= Task objective =
Copy the records from the line with "At what coordinates" through the line with "Select the format painter brush icon", requests included, offsetting every coordinate in the answers by -90 and leaving out the pictures.

= Entries =
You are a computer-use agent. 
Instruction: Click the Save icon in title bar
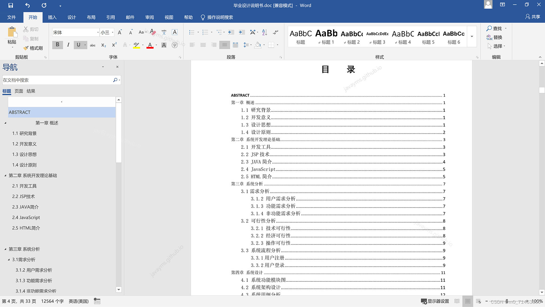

==

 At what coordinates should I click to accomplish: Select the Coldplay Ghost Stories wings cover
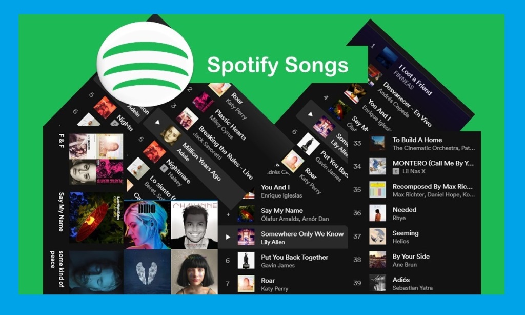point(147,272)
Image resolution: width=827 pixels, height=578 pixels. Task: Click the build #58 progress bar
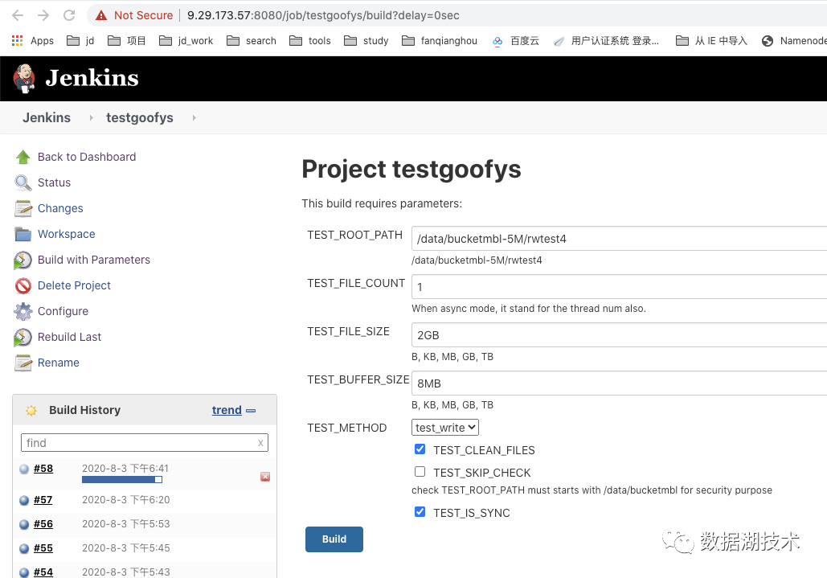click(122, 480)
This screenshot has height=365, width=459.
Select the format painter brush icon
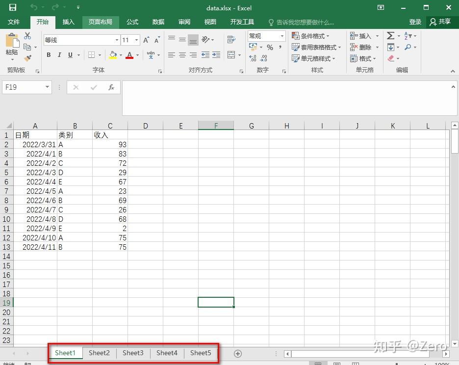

* * *

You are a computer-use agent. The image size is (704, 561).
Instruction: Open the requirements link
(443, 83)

= Result =
 At what coordinates should I click to accomplish: Select the Coldplay Ghost Stories wings cover
point(57,182)
Image resolution: width=827 pixels, height=578 pixels. Task: Click the build #58 progress bar
click(32, 390)
This screenshot has height=365, width=459.
Select the format painter brush icon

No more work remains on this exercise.